Lytta vesicatoria (Linnaeus, 1758)

Spanische Fliege

Meloidae, Ölkäfer | Coleoptera-Käfer




Beschreibung

Die Tiere sind in Südeuropa und dem afrikanischen Mittelmeergebiet häufig, in Mitteleuropa sind sie nur selten anzutreffen. Im Gebirge kommen sie bis in 1.700 m Höhe vor. Spanische Fliegen leben in Gebüschen an warmen Orten. Sie fliegen Mitte Juni, wobei sie besonders um Mittag aktiv sind. Die Käfer können einen üblen Geruch absondern.
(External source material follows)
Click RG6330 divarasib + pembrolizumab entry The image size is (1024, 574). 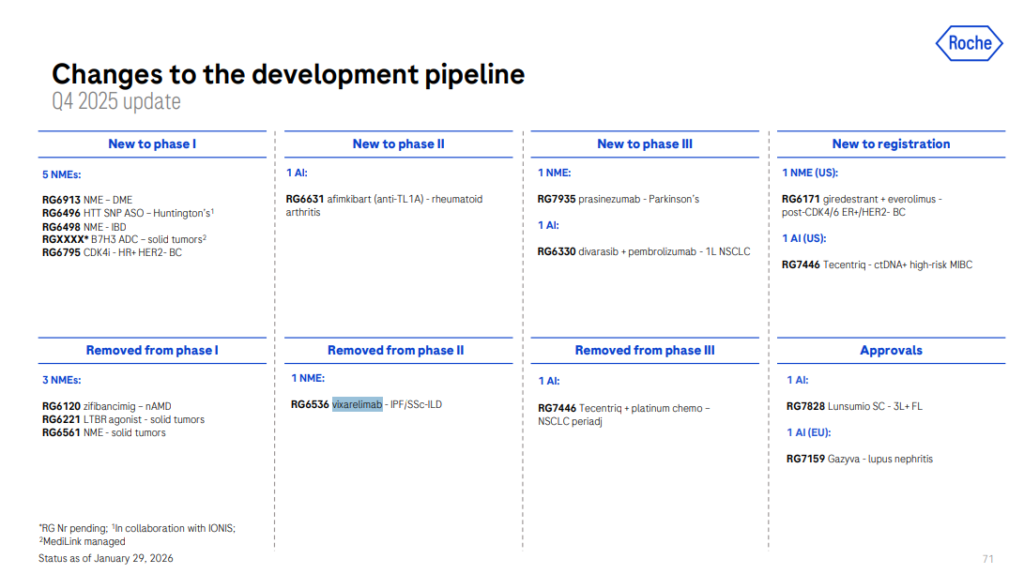[643, 252]
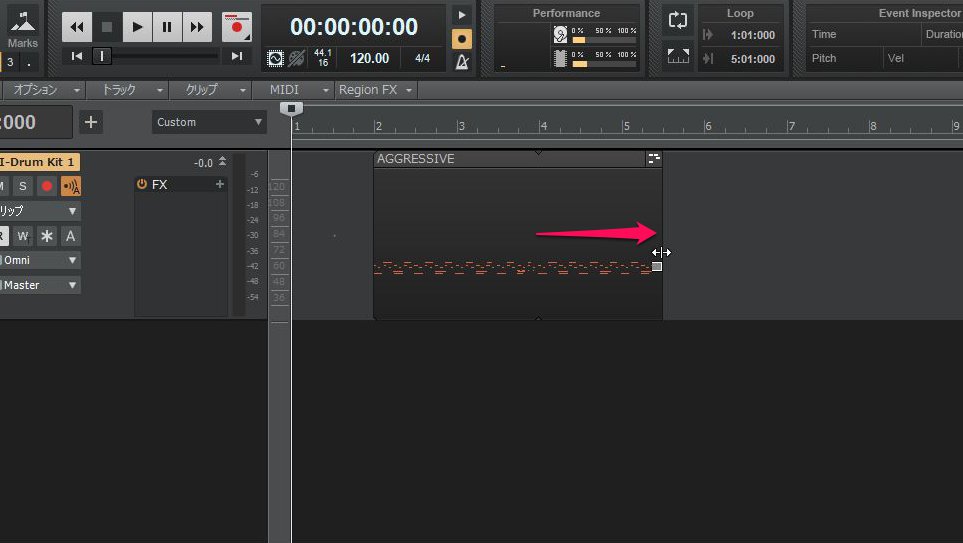Click the add track plus button
The width and height of the screenshot is (963, 543).
tap(91, 122)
Bei Gefahr pressen sie gelbe Hämolymphe aus verschiedenen Körperregionen, etwa den Beingelenken (Reflexbluten), oder sie würgen Verdauungssäfte aus dem Mund. Beides ist stark cantharidinhaltig und wirkt hautreizend (unter Umständen können Blasen entstehen).
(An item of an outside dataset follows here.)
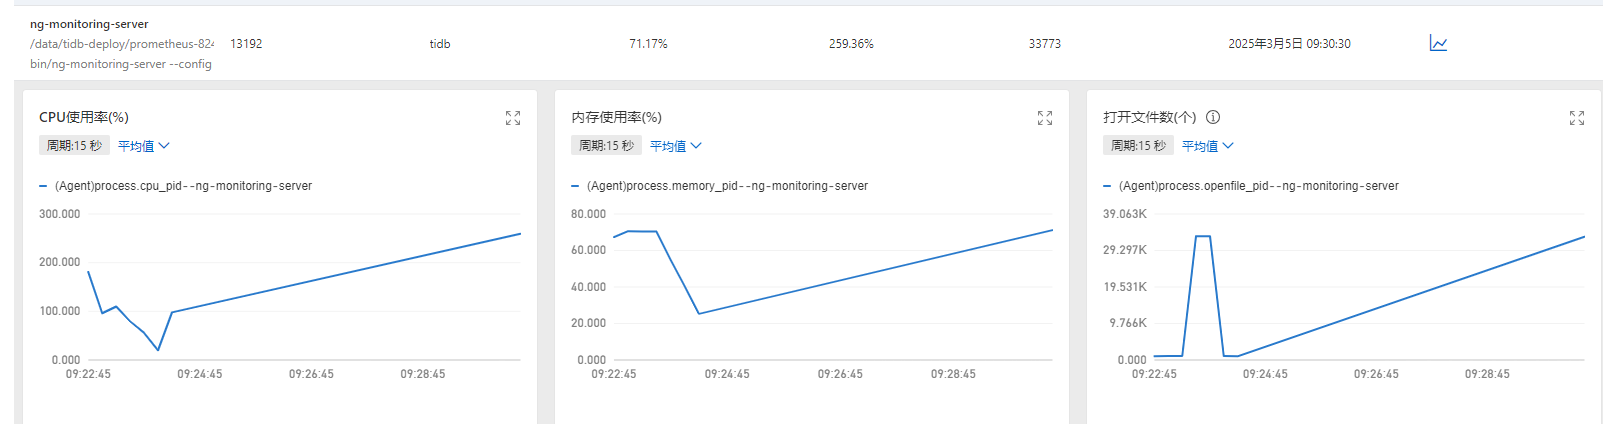This screenshot has height=424, width=1603.
Task: Click the 周期:15 秒 tag in memory panel
Action: pyautogui.click(x=606, y=146)

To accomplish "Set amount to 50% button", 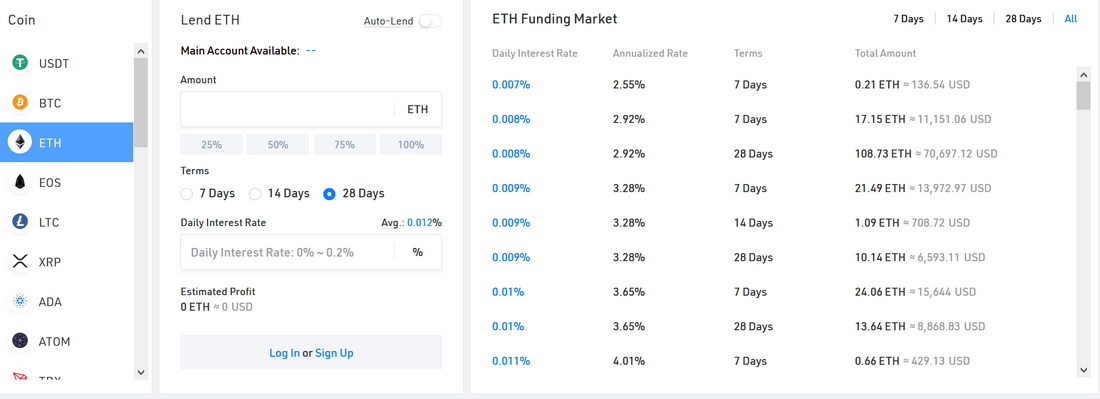I will [278, 144].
Man findet die Imagines meist auf ihren Fraßpflanzen, von deren Blättern sie sich ernähren. Die wichtigsten Fraßpflanzen sind Fraxinus excelsior sowie – mit Ausnahme von Fraxinus ornus – weitere Eschenarten, daneben noch Pappeln, Holunder, Ahorne, Liguster, Flieder und Ölbäume. Die Käfer können bei Massenauftreten vor allem bei verschiedenen Ölbaumgewächsen als Schädlinge auftreten, aber auch junge Eschen völlig kahlfressen. Die Käfer fressen zunächst die jungen zarten Blätter, später nehmen sie jedoch auch zähere alte Blätter an. Das Fraßbild sieht wüst aus, da die Käfer große bogige Stücke aus dem Blatt reißen.
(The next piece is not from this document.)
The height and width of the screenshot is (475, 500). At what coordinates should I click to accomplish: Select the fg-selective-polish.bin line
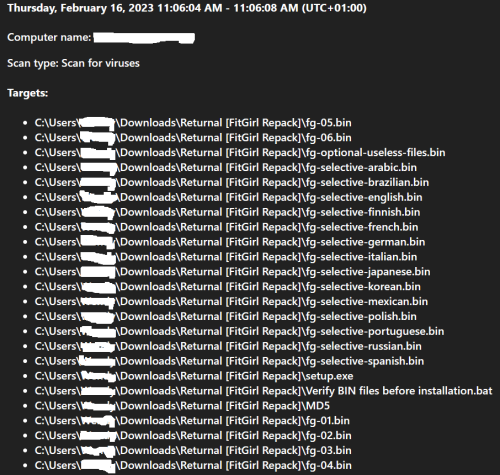pyautogui.click(x=226, y=316)
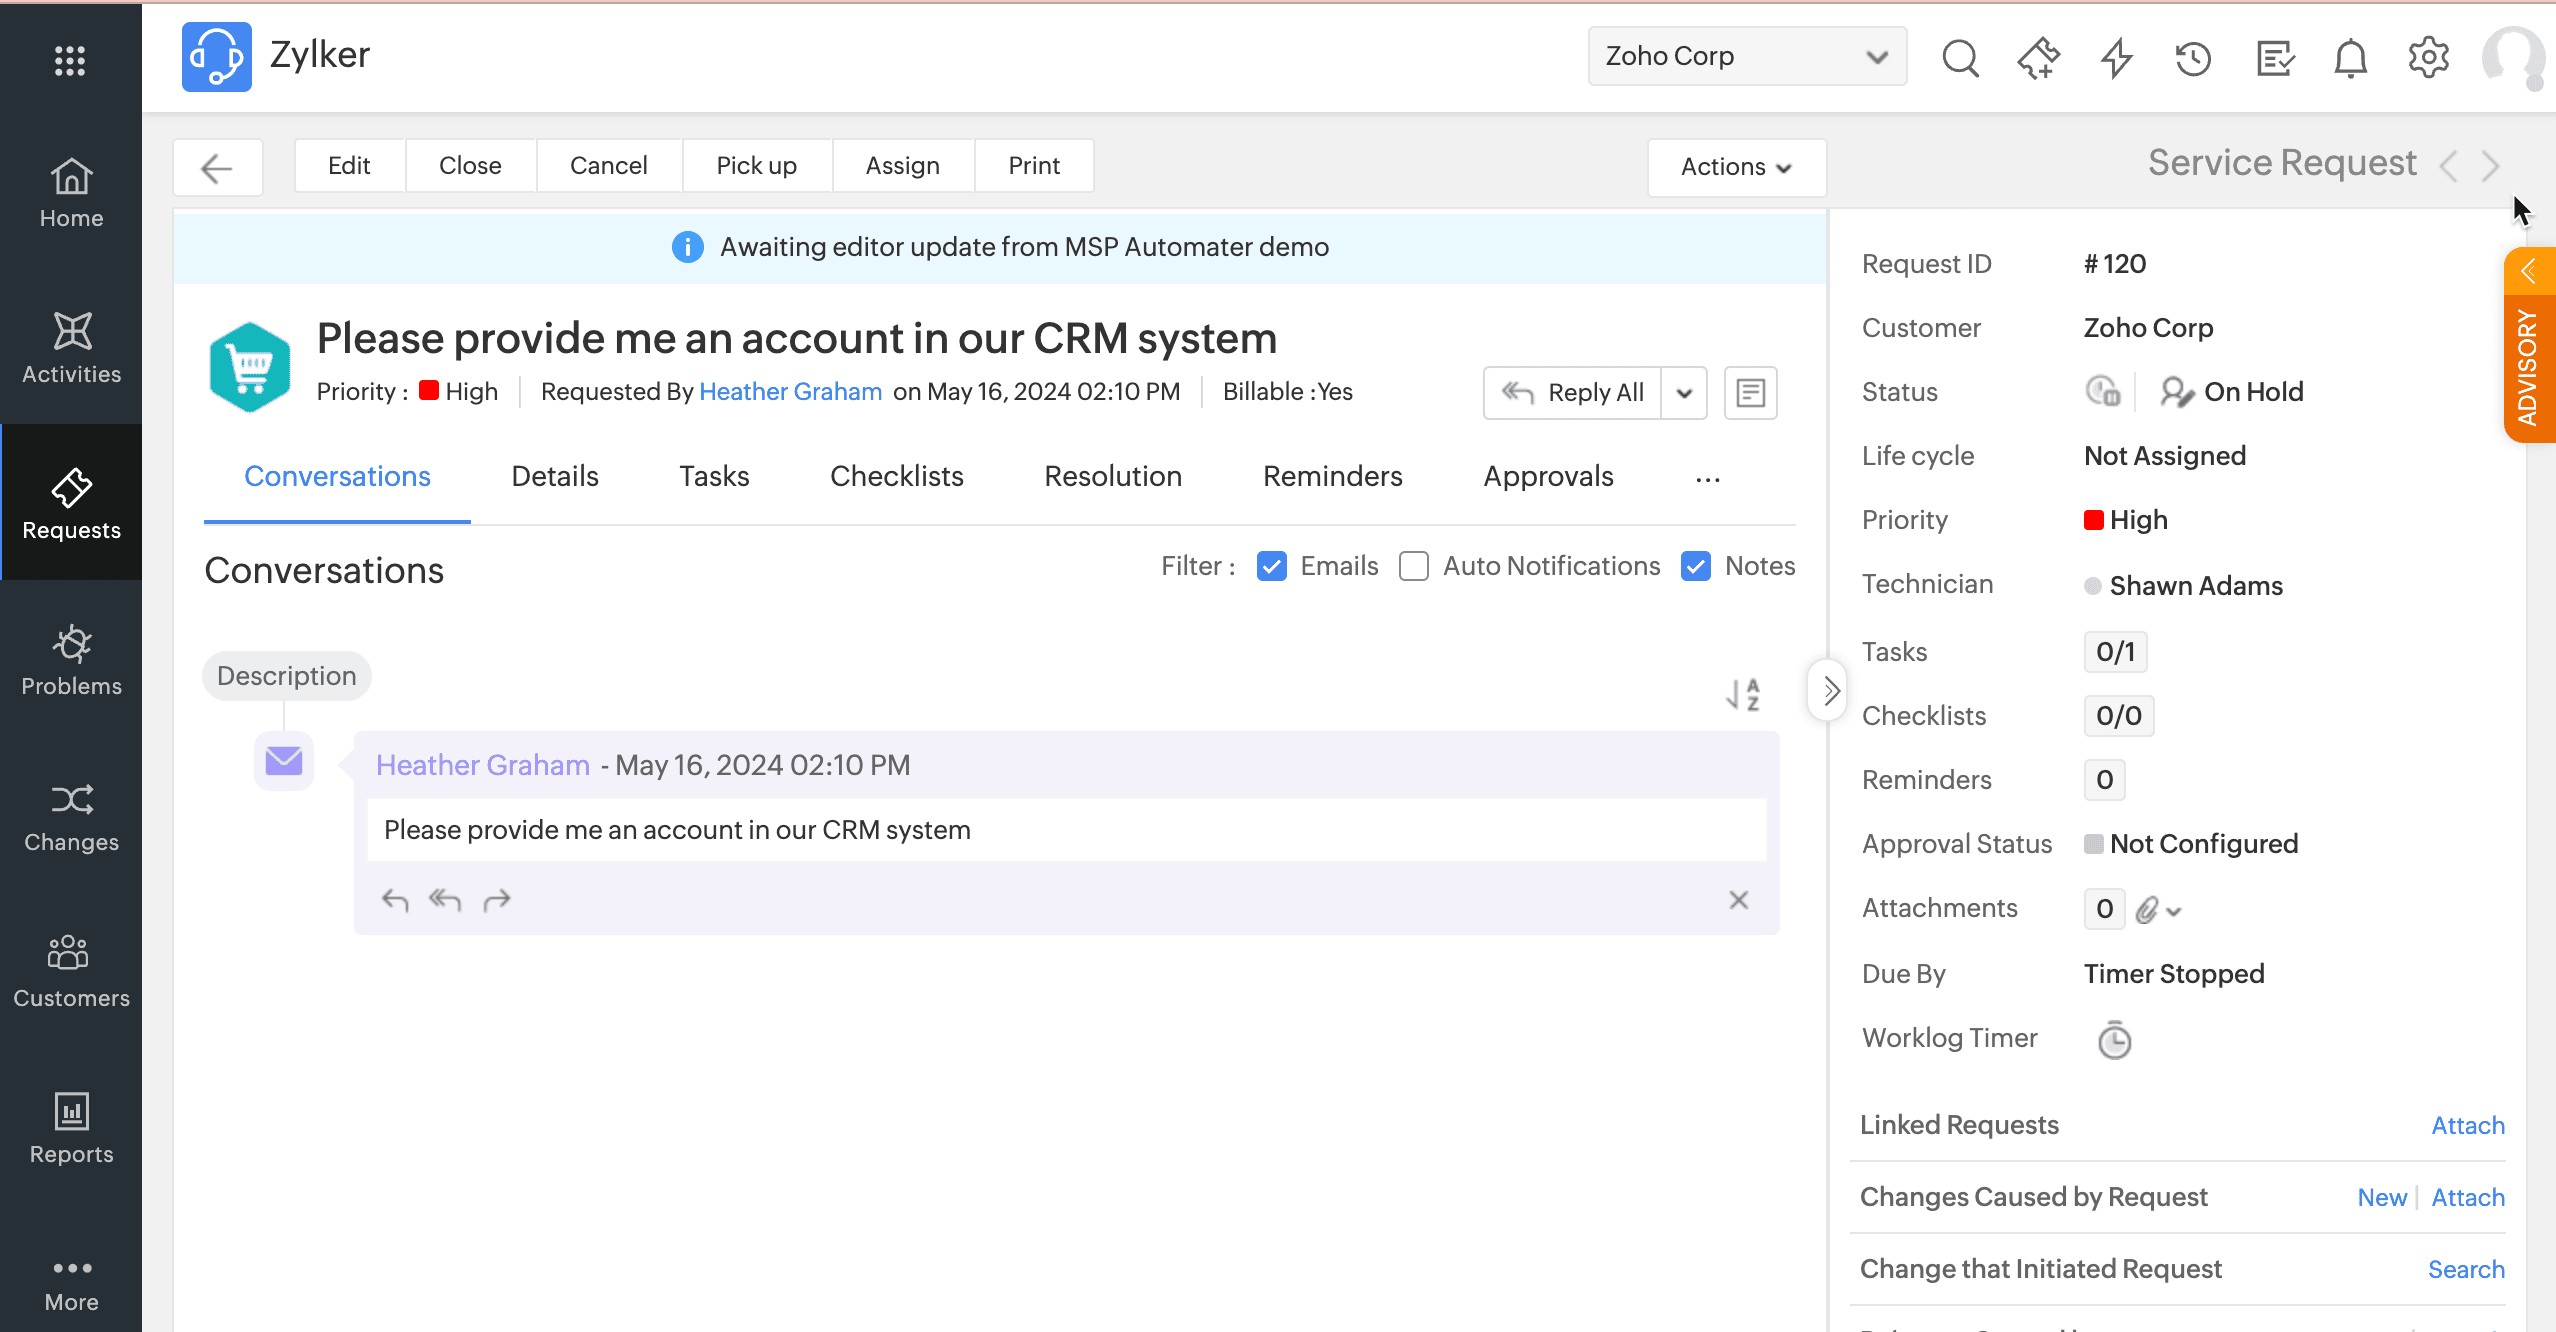
Task: Collapse the right details panel arrow
Action: point(1830,690)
Das Weibchen der Spanischen Fliege verscharrt die Eier in einem selbst gegrabenen Erdloch. Nach drei bis vier Wochen schlüpfen die Larven. Ihre Entwicklung ist eine Hypermetamorphose: Es gibt drei Larvenformen, die sich auch morphologisch voneinander unterscheiden. Die Entwicklung der Larven findet, wie bei allen Ölkäfern, parasitisch statt. Ihre Wirte sind Wildbienen. Die erste Larvenform, die sogenannte Triungulinus-Larve, klettert auf Blütenpflanzen, wo sie auf Wildbienen lauert und, falls eine kommt, auf deren Rücken ins Nest der Wildbienen reitet. Im Wildbienennest angekommen, entwickelt sich die zweite Larvenform, die sogenannte caraboide Larvenform. Sie parasitiert zwei Wochen lang im Bienennest, dann entwickelt sie sich zur Scheinpuppe, die auch Pseudochrysalis genannt wird. Als Scheinpuppe überwintert sie ein bis zwei Mal, und zwar wahrscheinlich außerhalb des Nestes im Boden. Nach der Überwinterung, vielleicht erst im April, entwickelt sich die dritte Larvenform, die scarabaeoide Larvenform, die sich zu einer echten Puppe verpuppt. Nach zweiwöchiger Puppenruhe schlüpft die Imago.

Bekannt ist der Käfer vor allem durch das als Potenzmittel genutzte Pulver, welches aus den zermahlenen Käfern besteht und ebenfalls als Spanische Fliege bezeichnet wird. Dieses enthält den Wirkstoff Cantharidin, benannt nach der Käfergattung Cantharis, zu der die Spanische Fliege früher gezählt wurde. Im Rahmen der Homöopathie und Tierhomöopathie wird es unter der Bezeichnung „Cantharis vesicatoria“ eingesetzt.

Cantharidin kommt auch bei einer Reihe weiterer Arten der Ölkäfer sowie bei anderen Käferfamilien vor. Es ist ein starkes Reizgift, welches auf der Haut Blasen und Nekrosen verursacht und bei oraler Einnahme zu akutem Nierenversagen führen und dadurch tödlich sein kann. Für erwachsene Menschen sind etwa 0,03 g des Giftes tödlich, für Fressfeinde wie Igel, Fledermäuse, Frösche oder Vögel ist es ungefährlich. Es wird nur von den männlichen Käfern synthetisiert. Eine Potenzsteigerung wird dem Mittel durch eine massive Reizung der Harnwege nachgesagt, welche zu einer starken Erektion bis hin zu einer schmerzhaften Dauererektion führen kann. Das sexuelle Verlangen wird durch die Einnahme der Spanischen Fliege nicht gesteigert, sie ist also kein Aphrodisiakum. Auch der deutsche König Heinrich IV. (1050–1106) riskierte für die Potenz seine Gesundheit und konsumierte die Spanische Fliege.